[Given data — start]

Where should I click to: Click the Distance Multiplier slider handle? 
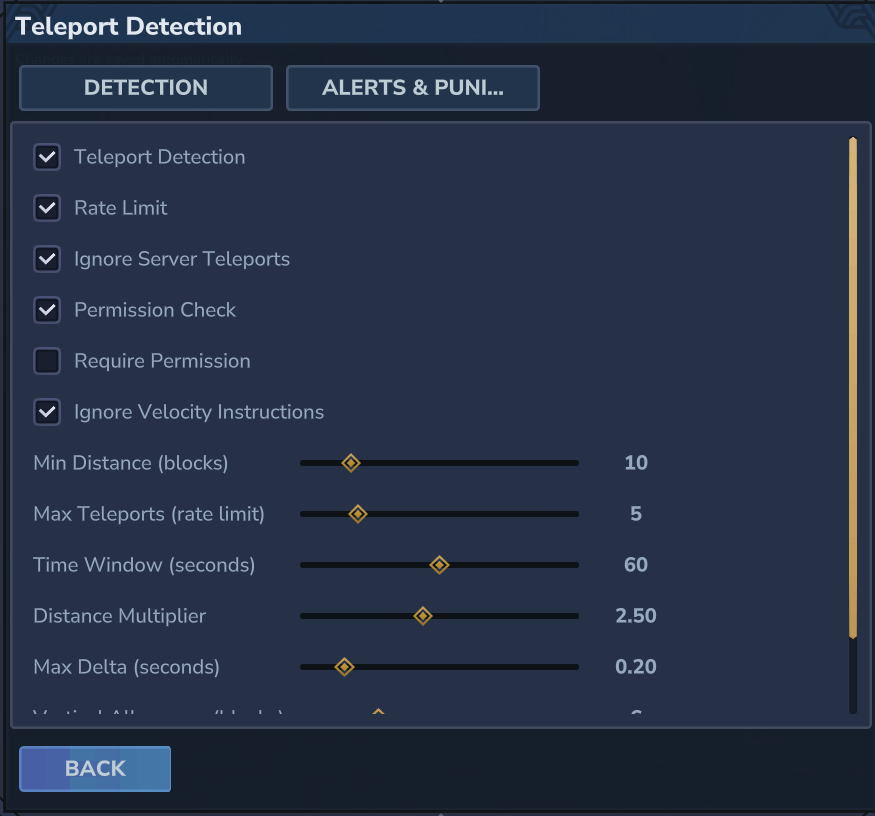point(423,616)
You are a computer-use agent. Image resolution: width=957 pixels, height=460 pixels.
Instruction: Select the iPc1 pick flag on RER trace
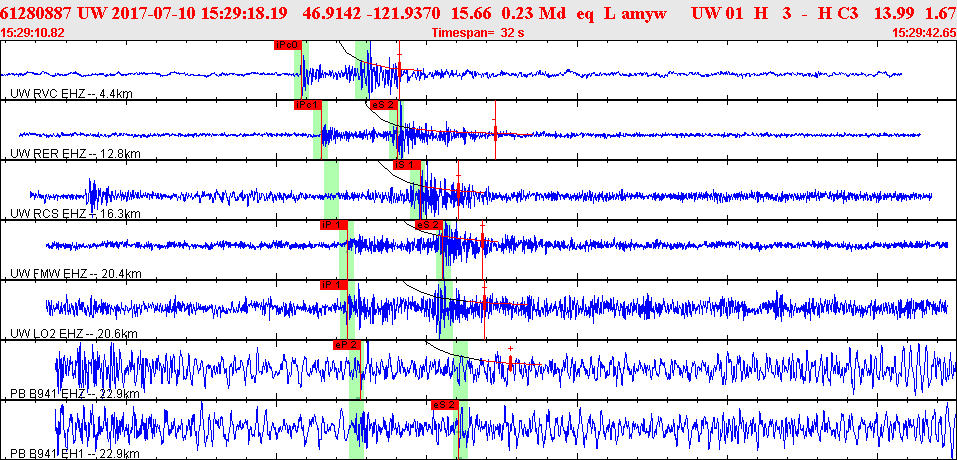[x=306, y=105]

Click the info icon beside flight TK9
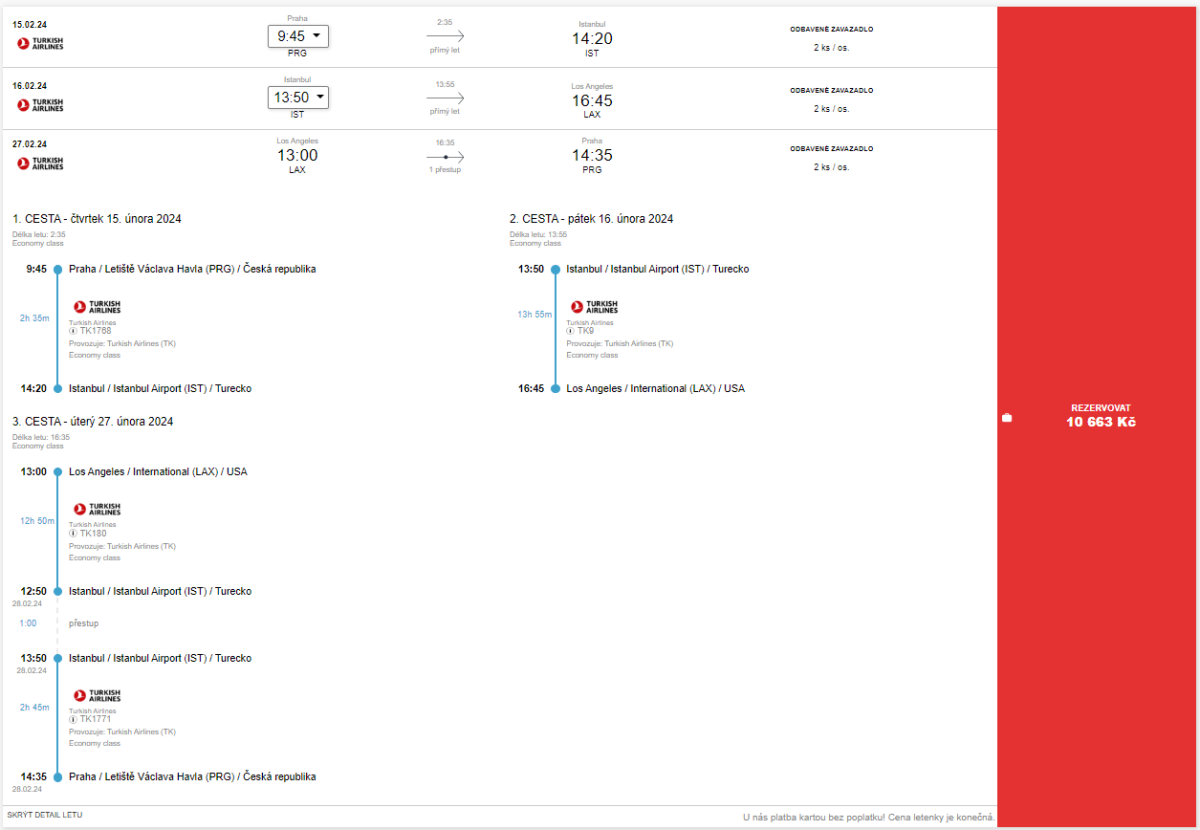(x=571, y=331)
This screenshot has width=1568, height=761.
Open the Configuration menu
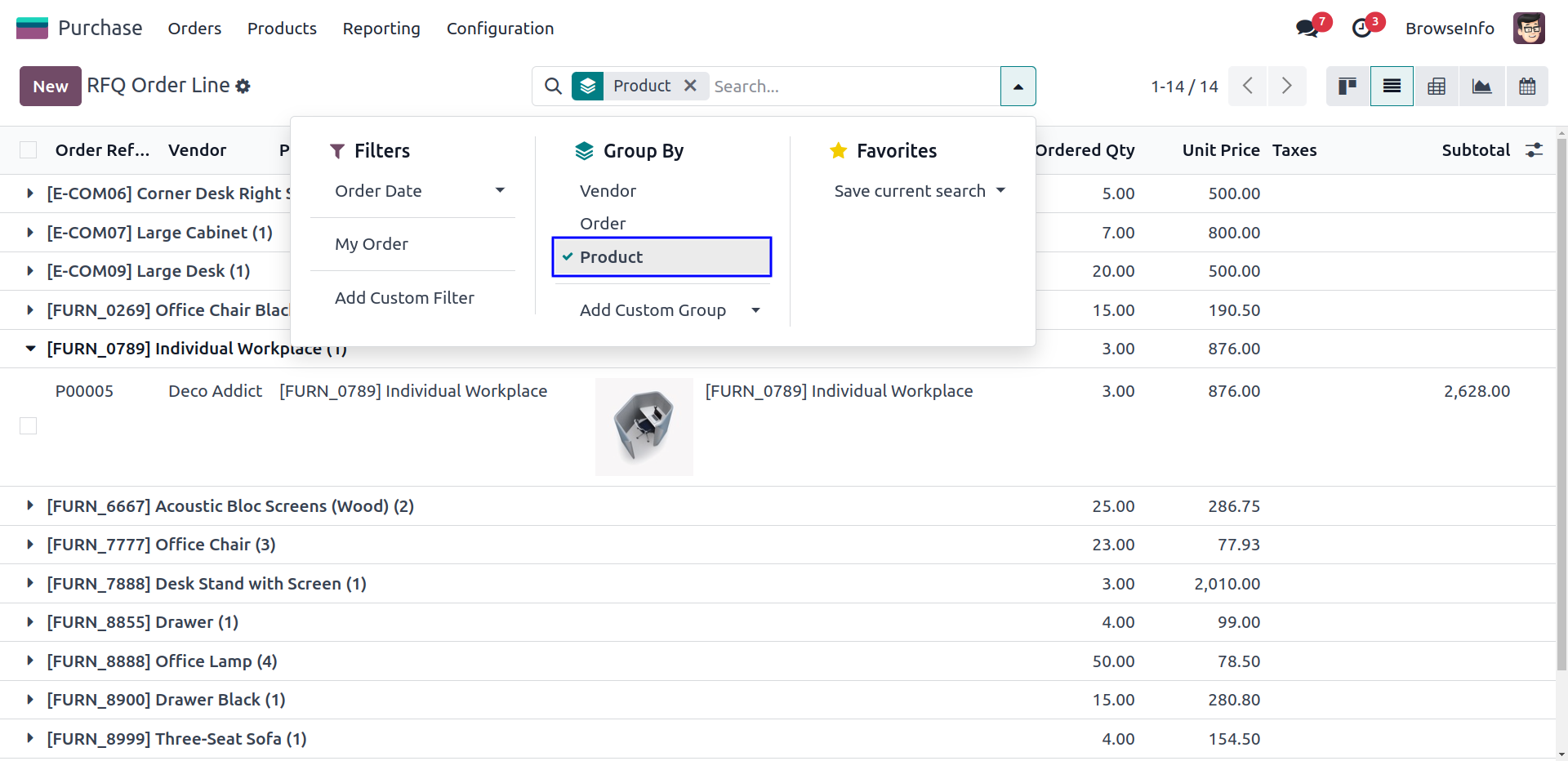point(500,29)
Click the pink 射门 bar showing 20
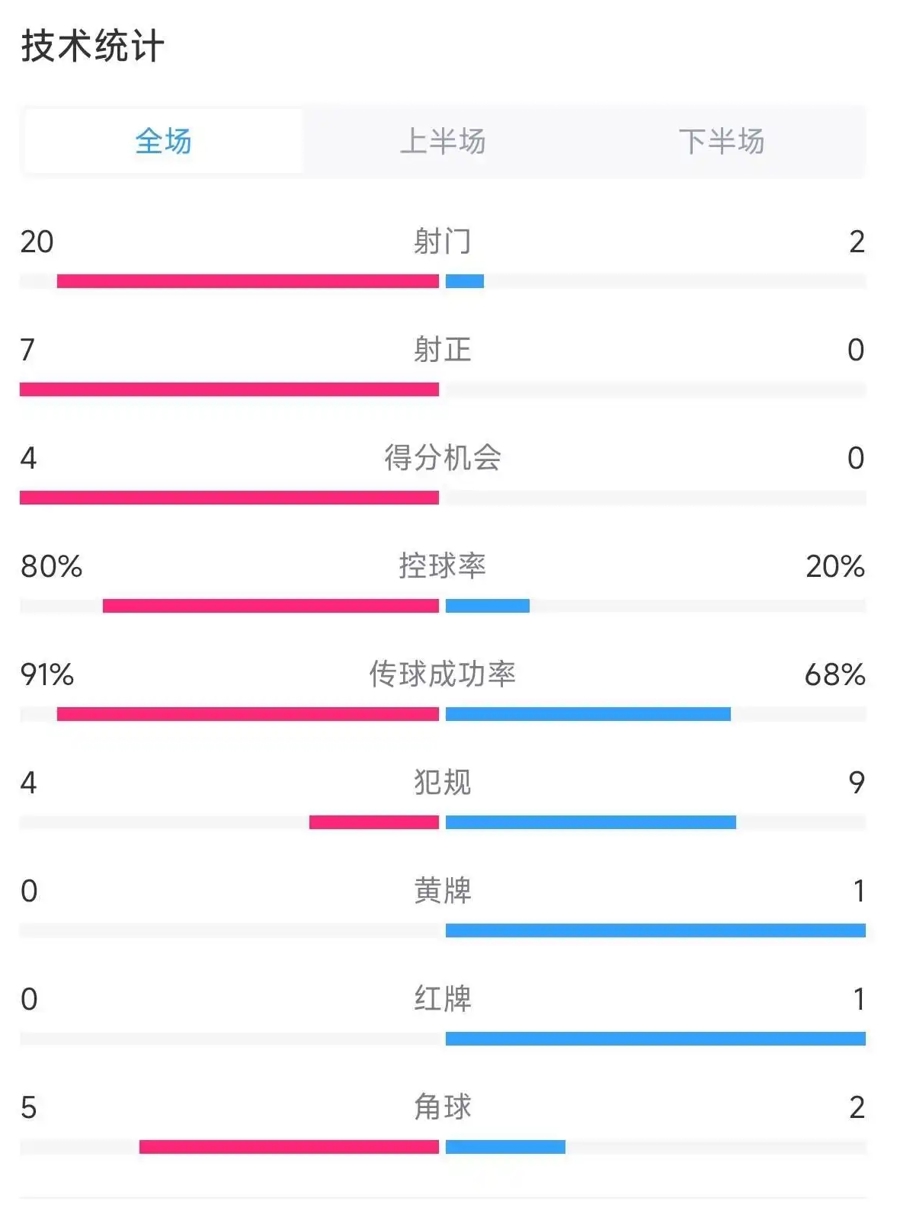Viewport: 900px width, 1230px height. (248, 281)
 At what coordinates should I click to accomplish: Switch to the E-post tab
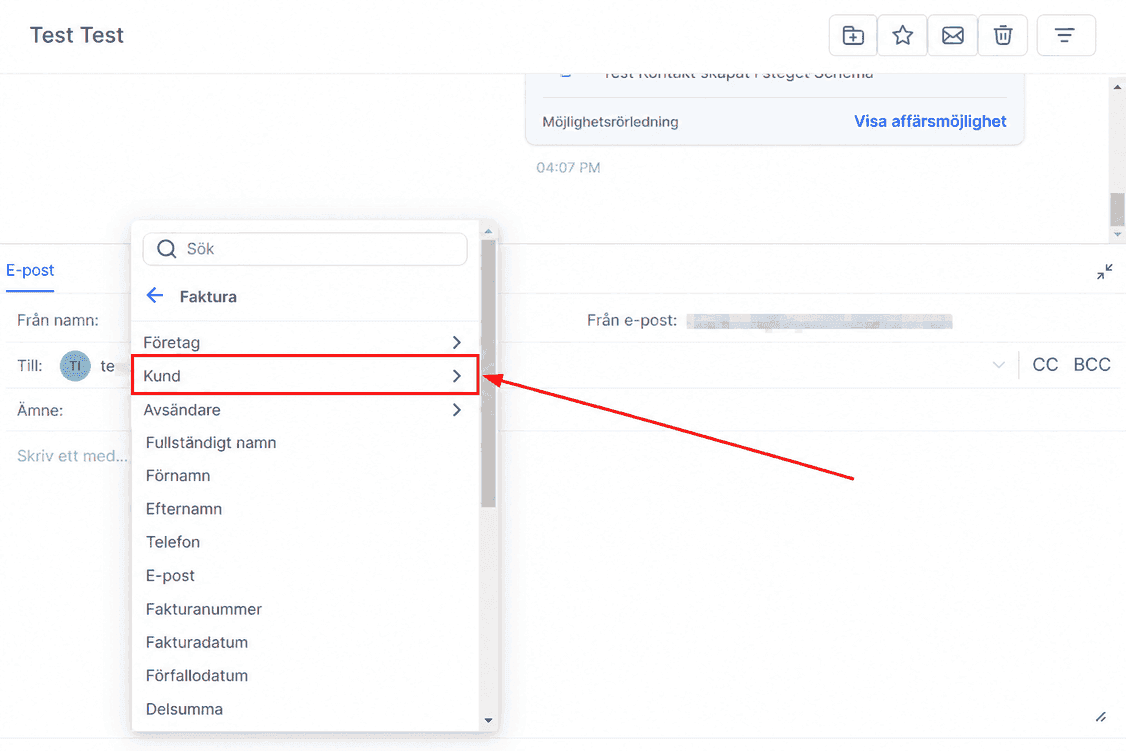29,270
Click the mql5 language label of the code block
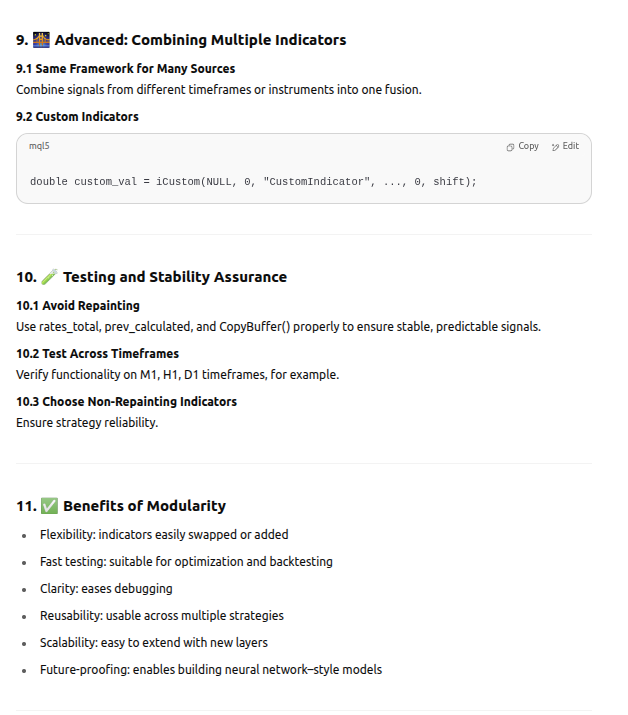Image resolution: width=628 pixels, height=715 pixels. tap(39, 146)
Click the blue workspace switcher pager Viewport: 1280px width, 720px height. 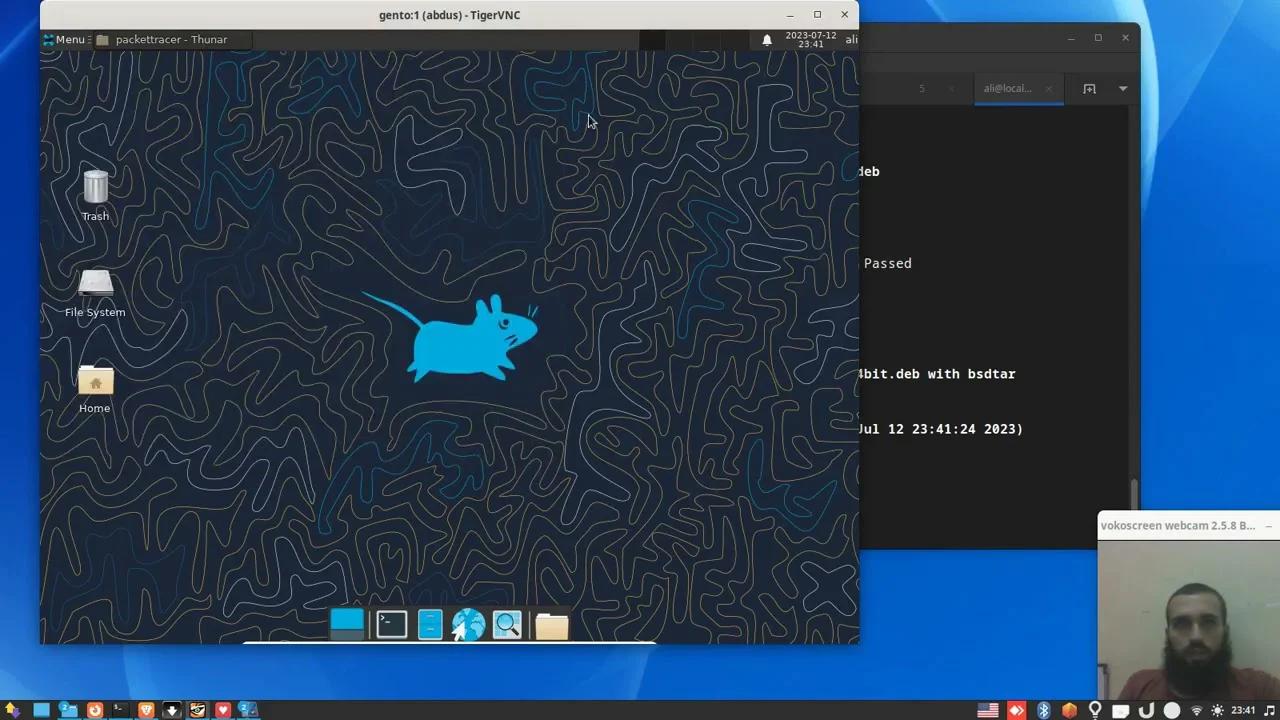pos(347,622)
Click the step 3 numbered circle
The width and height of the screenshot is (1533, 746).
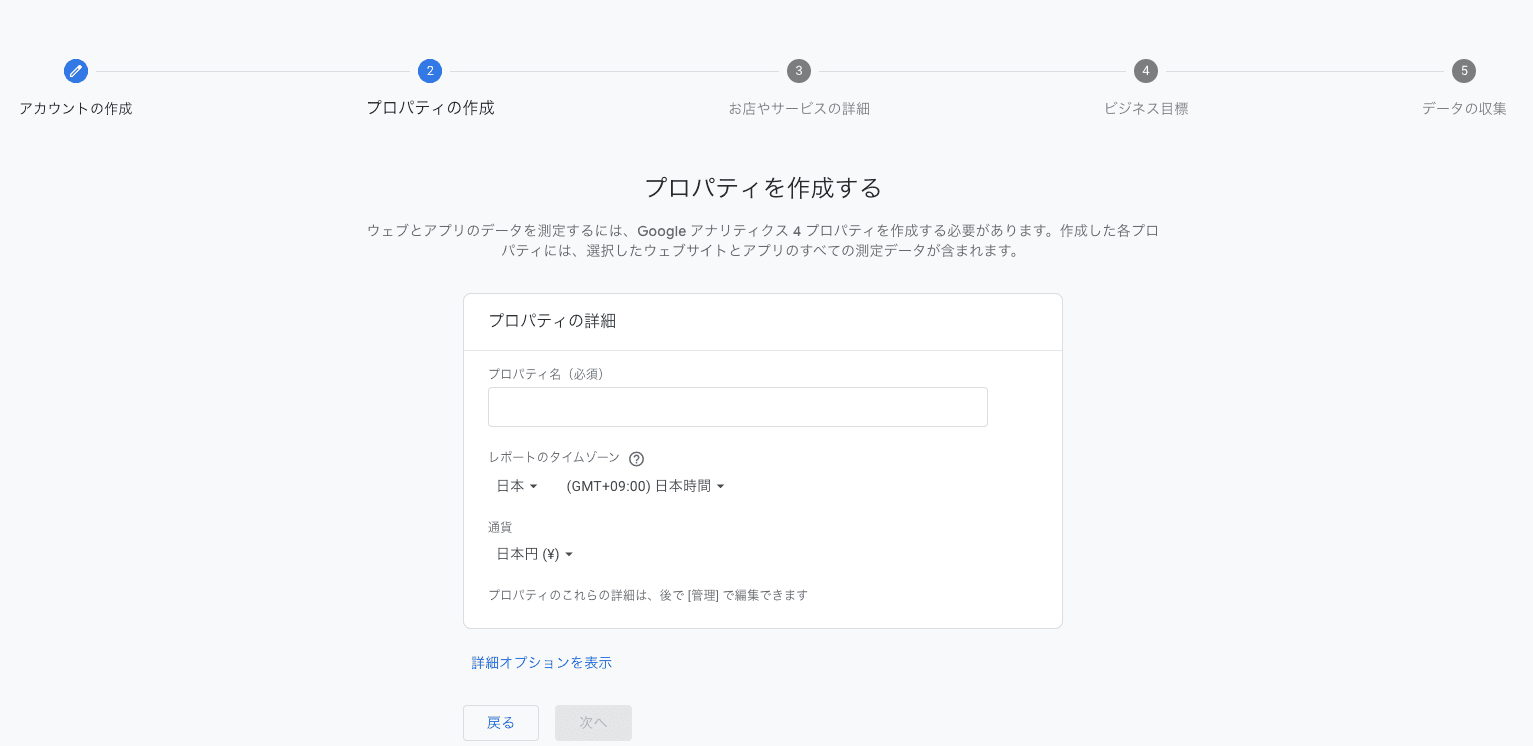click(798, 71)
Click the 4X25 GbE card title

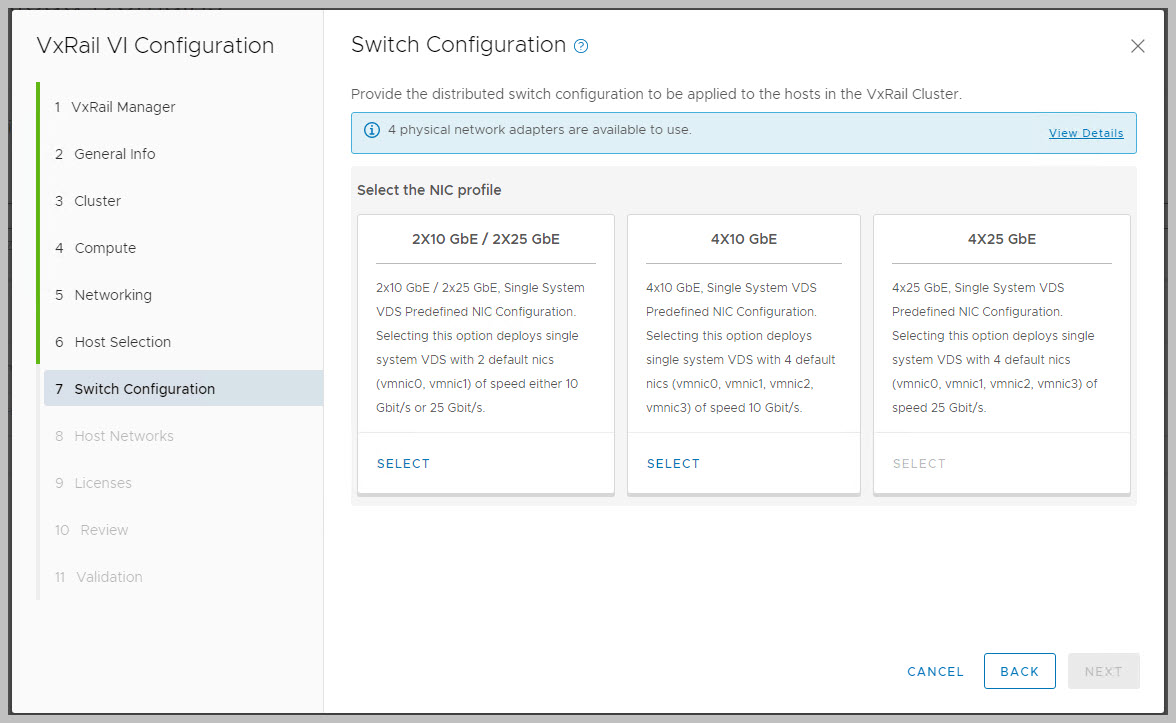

[Given data — finish]

All lines from the one containing "Click the step 3 numbered circle" through the final line of the entries above must be restated word for word, pictures excluded.

Click the step 3 numbered circle
The width and height of the screenshot is (1533, 746).
click(798, 71)
Click the 4X25 GbE card title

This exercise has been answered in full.